The film gives me goose bumps non-stop by its disclosure of the vicious revenge plan, more frightfully is the inner logics of the two murderers, as under-13 school kids, they mercilessly took the life of an innocuous girl’s life for their particular reasons, which severely underlines the abnormalities lie in the family, the system and the society. How to dilute the appalling premise into an acceptable solution without having a sting in the tail, is the main obstruction in front of the director. Thankfully the film bracingly brakes before turning into a massacre hodgepodge. The cinematography here sufficiently takes advantage of one’s imagination to take tons of MV-tagged shots to fabricate a meaningful yet unholy urban fable.

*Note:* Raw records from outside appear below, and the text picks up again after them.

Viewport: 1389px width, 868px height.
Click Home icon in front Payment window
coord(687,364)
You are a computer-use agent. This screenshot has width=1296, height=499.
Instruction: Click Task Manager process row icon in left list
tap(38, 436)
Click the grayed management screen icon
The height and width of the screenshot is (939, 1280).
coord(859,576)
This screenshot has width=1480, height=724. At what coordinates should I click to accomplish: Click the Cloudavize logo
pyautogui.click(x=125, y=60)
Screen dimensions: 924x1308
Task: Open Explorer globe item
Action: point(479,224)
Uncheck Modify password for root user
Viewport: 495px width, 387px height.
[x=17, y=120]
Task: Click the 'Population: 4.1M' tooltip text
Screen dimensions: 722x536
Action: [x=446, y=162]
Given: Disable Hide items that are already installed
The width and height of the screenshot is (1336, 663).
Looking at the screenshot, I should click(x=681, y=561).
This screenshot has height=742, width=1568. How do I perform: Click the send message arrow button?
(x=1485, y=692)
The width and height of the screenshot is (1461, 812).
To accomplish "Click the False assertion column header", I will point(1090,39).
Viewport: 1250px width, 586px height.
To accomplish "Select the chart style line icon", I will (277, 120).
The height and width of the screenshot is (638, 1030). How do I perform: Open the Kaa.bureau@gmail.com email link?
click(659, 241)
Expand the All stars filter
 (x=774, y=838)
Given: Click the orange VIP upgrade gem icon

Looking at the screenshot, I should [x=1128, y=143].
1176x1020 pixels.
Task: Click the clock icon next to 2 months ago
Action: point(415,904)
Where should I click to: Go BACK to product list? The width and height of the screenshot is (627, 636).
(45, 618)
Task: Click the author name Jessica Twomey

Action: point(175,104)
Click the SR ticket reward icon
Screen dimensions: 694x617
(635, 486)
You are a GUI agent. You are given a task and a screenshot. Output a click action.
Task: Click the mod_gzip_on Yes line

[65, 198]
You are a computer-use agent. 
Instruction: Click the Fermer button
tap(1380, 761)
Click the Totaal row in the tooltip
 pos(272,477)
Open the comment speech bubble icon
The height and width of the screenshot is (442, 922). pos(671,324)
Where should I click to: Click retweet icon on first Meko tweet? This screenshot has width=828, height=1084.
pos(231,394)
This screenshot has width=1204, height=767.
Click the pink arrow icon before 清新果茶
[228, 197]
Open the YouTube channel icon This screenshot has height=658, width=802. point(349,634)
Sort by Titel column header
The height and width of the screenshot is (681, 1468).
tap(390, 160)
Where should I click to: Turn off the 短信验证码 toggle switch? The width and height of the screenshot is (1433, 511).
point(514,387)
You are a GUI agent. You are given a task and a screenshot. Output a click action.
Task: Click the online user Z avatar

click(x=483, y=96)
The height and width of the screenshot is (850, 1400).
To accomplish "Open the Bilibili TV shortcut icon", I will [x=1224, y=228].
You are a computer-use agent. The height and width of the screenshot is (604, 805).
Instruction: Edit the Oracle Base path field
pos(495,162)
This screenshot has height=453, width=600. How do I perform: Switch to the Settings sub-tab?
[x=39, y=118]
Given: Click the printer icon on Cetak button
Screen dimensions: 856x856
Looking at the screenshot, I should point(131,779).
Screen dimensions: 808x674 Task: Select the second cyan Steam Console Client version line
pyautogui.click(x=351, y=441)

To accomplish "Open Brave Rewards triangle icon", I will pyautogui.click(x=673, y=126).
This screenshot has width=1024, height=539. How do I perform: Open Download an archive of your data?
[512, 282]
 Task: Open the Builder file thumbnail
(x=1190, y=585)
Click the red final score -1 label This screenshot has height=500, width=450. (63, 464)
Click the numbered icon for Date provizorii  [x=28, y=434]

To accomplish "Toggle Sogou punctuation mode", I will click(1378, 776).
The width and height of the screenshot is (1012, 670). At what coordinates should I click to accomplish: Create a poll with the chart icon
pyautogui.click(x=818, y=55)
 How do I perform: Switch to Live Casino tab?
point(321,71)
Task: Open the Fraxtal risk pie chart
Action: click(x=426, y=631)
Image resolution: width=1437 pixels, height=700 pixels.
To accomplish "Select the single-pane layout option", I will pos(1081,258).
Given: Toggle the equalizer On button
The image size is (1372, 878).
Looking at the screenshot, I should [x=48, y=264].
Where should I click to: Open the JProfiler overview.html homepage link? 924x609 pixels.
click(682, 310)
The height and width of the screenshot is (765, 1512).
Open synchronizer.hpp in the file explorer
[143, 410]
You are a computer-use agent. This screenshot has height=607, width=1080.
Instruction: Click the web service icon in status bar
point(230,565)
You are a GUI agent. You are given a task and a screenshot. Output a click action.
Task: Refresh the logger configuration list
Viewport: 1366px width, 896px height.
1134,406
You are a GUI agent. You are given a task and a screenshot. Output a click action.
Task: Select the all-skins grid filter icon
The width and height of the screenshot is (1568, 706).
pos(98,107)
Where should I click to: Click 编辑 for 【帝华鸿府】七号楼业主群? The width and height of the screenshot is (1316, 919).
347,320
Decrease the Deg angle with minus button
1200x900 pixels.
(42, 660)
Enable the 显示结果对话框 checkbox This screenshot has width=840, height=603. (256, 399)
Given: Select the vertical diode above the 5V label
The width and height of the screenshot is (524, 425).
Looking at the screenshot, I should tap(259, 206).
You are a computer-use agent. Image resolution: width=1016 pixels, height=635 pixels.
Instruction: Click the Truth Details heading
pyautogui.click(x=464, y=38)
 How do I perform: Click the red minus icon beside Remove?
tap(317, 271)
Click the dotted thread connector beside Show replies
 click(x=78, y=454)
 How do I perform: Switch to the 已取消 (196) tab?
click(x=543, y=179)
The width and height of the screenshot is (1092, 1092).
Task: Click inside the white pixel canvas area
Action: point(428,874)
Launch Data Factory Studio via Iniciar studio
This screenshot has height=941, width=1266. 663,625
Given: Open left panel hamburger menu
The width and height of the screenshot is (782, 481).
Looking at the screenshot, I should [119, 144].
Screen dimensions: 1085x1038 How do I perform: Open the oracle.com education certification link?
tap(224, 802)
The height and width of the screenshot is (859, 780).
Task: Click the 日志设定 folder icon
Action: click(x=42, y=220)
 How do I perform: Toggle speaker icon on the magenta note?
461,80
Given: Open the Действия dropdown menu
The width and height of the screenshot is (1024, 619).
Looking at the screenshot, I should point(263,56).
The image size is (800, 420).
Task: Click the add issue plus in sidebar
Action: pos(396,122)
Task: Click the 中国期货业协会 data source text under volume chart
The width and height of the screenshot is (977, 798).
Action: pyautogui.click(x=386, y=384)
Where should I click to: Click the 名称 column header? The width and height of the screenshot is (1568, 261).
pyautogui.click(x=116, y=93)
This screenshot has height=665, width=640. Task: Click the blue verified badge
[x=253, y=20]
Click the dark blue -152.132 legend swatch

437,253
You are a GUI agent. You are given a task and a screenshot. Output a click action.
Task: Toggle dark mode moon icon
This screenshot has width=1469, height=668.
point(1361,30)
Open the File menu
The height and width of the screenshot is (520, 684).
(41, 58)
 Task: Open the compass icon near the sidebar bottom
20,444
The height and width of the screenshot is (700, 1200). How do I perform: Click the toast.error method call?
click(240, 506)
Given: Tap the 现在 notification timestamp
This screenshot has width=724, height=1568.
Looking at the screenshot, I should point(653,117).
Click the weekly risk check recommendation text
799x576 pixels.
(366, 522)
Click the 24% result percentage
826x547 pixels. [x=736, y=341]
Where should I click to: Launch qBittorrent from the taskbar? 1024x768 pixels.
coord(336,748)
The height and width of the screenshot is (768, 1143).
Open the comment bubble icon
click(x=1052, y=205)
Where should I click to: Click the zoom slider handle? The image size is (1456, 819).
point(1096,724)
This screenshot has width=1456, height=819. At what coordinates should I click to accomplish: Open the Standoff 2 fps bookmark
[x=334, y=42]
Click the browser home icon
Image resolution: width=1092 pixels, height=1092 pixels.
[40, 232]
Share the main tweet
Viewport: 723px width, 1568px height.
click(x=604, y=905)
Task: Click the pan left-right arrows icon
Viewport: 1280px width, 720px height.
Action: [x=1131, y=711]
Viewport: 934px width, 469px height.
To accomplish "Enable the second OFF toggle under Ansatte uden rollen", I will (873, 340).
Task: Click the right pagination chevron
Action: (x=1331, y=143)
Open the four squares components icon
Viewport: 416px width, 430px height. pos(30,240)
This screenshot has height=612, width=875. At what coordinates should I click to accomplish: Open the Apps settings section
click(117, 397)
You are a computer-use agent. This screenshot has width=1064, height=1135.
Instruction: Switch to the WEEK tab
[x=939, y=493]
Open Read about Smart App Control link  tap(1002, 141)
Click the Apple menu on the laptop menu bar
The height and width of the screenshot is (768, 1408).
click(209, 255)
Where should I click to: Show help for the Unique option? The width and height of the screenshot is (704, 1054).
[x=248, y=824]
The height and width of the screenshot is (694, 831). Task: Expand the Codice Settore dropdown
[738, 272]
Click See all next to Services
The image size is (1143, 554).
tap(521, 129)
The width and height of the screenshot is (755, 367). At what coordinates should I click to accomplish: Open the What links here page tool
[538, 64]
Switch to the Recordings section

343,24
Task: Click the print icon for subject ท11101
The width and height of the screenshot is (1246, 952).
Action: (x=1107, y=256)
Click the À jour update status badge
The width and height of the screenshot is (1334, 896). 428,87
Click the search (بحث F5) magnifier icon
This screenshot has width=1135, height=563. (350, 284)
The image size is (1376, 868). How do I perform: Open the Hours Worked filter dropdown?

Frankly speaking, the acting is semi-cartoonish, but Takato Matsu emancipates an astounding power from her deadpan-cum-ruthless performance as the mother/teacher seeks for a just retribution; on the contrary the juvenile cast is fitting but a little bit strained as the subject might be too formidable for them grasp as a whole.
All in all, the film is uncompromising, novelty-ejaculated, meanwhile offers its viewers some contemplation on what happens today in the world, which not only apply to Japan, but also to the whole globe.